News | Jan. 20, 2022

Joint Reserve Force empowers agency staffs to meet missions

By Beth Reece DLA Public Affairs

Behind the Defense Logistics Agency’s 26,000 employees are 667 reservists providing daily mission support that translates into warfighter readiness. From tracking military operations around the globe and deploying alongside troops to filling backorders for critical spare parts, members of the DLA Joint Reserve Force are more than just extra hands. They’re vital. 

“We would have definitely been buried without them,” DLA’s cold chain management expert, Dana Dallas, said of reservists helping receive and process monitors that track temperature for some of the 300-plus refrigerated items DLA Troop Support manages. 

“With the base restrictions for non-essential personnel and civilians forcing us all to work from home, having the ability for our reservists to physically be in the office for base mailroom receipt of physically returned TempTale temperature monitors allowed us to maintain our critical daily operations during a very challenging time in staffing and ops tempo,” she said. 

It allowed her and the one other employee assigned fulltime to cold chain management to focus primarily on supporting COVID-19 vaccines. Reservists’ collective help in fiscal 2021 equaled 575 workdays in cold chain management alone.  

In the same timeframe, DLA reservists provided 39,000 workdays of mission support in areas like the Agency Synchronization and Operations Center, where they pull 12-hour shifts on nights and weekends maintaining a current operating picture of DLA’s global posture. 

“They’re connected with the desk officers at each of the geographical combatant commands and pulling information from a variety of sources to build real-time summaries used to update agency leaders each day on the status of DLA’s support,” said Army Lt. Col. Frank Washington, the JRF’s plans and mobilization officer. 

At DLA Distribution centers, reservists helped conduct 100% inventory checks and validate expiration dates of supplies on the shelves. They also sorted through material placed in litigation, or “condition code L,” for reasons ranging from missing inspection signatures or paperwork to disparities between the quantity in the box and what’s listed on the invoice. Their work minimizes the amount of non-issuable material and reduces backorders. 

The JRF team at DLA Land and Maritime helped make $571,000 worth of line items available for the nuclear enterprise through the Backorder Reduction Initiative. 

“Through their in-depth research into our logistics systems, Navy reservists are able to find items that are mislabeled or classified incorrectly in our inventory and reclassify them.
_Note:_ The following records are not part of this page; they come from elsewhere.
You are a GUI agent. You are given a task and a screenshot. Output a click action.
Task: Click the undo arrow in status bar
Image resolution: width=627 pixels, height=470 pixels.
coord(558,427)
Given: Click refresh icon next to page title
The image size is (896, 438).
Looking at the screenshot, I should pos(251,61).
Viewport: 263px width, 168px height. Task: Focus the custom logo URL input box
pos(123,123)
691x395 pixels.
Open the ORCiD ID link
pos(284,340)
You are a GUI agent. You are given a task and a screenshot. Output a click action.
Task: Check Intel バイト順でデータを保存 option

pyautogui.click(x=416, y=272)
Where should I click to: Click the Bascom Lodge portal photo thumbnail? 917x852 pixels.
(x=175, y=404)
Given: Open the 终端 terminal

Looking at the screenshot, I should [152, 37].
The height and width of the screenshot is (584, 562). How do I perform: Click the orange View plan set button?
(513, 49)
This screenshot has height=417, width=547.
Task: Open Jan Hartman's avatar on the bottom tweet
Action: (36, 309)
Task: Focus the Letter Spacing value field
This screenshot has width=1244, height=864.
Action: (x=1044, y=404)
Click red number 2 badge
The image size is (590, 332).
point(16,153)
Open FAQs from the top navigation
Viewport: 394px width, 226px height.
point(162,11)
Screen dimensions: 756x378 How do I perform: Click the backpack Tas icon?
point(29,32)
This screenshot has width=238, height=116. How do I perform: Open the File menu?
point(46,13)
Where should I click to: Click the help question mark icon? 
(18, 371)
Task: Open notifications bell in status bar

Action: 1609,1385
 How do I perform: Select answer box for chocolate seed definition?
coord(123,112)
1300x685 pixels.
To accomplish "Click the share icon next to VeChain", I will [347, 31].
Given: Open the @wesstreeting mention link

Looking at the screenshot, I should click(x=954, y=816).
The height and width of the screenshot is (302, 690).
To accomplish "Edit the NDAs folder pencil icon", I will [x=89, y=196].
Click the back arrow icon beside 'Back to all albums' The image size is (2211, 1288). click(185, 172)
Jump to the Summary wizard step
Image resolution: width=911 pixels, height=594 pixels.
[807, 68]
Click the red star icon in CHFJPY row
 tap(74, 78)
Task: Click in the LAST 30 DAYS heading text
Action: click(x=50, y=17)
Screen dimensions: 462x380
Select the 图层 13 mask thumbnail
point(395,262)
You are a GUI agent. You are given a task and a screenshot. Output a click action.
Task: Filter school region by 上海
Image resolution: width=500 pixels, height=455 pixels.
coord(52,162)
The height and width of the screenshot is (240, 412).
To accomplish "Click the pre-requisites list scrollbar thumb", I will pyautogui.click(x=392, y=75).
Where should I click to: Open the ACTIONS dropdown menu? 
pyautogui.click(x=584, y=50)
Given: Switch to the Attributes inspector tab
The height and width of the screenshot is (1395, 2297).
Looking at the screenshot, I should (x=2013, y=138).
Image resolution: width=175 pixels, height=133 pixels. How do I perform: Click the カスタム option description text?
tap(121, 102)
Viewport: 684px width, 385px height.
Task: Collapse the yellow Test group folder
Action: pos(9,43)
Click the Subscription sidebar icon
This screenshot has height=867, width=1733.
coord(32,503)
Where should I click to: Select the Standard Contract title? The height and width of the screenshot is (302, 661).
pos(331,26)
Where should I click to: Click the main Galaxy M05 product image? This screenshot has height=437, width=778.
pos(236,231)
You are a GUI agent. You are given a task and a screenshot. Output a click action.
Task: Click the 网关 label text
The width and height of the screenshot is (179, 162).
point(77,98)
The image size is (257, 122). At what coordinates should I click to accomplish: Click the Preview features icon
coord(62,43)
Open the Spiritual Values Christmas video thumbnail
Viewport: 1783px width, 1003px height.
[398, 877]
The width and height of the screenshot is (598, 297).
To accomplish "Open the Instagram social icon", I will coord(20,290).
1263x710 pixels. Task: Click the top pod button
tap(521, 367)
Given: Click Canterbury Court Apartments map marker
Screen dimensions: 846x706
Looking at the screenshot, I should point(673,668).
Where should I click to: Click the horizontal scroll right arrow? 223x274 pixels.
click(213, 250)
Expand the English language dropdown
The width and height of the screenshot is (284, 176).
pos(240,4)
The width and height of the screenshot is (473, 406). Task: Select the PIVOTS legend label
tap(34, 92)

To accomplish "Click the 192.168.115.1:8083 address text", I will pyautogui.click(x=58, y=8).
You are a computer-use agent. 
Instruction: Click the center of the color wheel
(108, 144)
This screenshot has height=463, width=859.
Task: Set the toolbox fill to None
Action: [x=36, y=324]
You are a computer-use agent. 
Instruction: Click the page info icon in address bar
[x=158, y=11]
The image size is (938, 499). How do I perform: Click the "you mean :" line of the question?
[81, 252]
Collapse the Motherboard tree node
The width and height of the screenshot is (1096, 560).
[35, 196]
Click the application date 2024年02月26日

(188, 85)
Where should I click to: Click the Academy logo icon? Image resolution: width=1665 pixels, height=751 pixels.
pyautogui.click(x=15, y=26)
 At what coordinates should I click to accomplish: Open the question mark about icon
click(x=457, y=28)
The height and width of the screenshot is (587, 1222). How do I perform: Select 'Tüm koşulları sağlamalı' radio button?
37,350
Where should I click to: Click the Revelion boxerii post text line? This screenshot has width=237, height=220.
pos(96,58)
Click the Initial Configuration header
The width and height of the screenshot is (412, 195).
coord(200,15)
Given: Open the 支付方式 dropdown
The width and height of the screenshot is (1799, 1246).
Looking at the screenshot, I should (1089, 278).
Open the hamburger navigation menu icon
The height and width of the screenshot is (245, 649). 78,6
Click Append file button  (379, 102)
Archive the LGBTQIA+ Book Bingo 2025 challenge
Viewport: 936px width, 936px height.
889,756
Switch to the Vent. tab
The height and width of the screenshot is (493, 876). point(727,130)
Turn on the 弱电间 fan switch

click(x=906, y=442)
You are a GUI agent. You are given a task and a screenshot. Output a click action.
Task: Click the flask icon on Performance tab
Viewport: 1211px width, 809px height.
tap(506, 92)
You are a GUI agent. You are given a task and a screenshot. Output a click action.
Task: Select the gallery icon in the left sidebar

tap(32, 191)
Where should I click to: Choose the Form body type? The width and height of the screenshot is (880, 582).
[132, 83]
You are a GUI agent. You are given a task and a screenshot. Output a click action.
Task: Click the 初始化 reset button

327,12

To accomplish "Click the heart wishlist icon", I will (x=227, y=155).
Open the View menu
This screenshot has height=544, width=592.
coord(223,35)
It’s made a big difference in our support to the Trident Missile Program,” said Army Col. Jennifer Kostic, JRF Directorate Chief at DLA Land and Maritime. 

Her crew also reduced National Stock Number fraud by $2.7 million by investigating purchases for items without NSNs to determine if they were for legitimate needs. Though non-NSN items are sometimes ordered in emergency situations or because the item has diminishing availability, such purchases can signal fraud, she said, especially if they’re ordered repetitively by the same customer. 

“It could mean the customer is potentially buying something they’re not reporting receipt of on their property books or they’re selling the item,” Kostic continued. “We share any suspicious activity with legal experts so they can look into it further, and it’s clear that our work helps prevent fraud.”

Even efforts to avoid counterfeit microchips is supported by reservists who do administrative tasks for the Counterfeit Detection Avoidance Program. Fraudulent microchips can cause weapons system failures and are an increasing risk with manufacturing challenges brought on by COVID-19.

An average of 25 to 30 reservists were deployed at any given time in the previous fiscal year, Washington added. Though many supported the drawdown of equipment in Afghanistan, some spent six months or more in Kuwait processing excess equipment for demilitarization and disposal or in Africa at a DLA Distribution center at Camp Lemonnier, Africa. Army Staff Sgt. William Walker is one of many, he said, who volunteered for multiple deployments when fellow troops or civilians couldn’t due to family or work circumstances. 

“We have some very motivated service members – so much so that when we canvas the community for volunteers to step in, we get immediate responses each and every time,” Washington said. 

Karen Dean of the ASOC’s Deployment Support Branch said reservists provide essential continuity and are a mainstay in distribution and disposal operations as well as hurricane relief efforts. 

Regardless of their branch of service, reservists make up a more ready force than ever before, Washington added.

“We used to be one weekend a month and two weeks a year, and that was our whole requirement,” he said. “But reservists have been conditioned over the last 20 years to be ready and trained to go into a new position at a moment’s notice.”

DLA’s use of reservists in joint environments that include civilians, active-duty members, and numerous services and federal agencies results in a force that’s well-rounded and skilled in various functional areas, he continued. 

“That means we have people who have system access and knowledge, the proper clearances and training to hit the ground running when you need them the most.”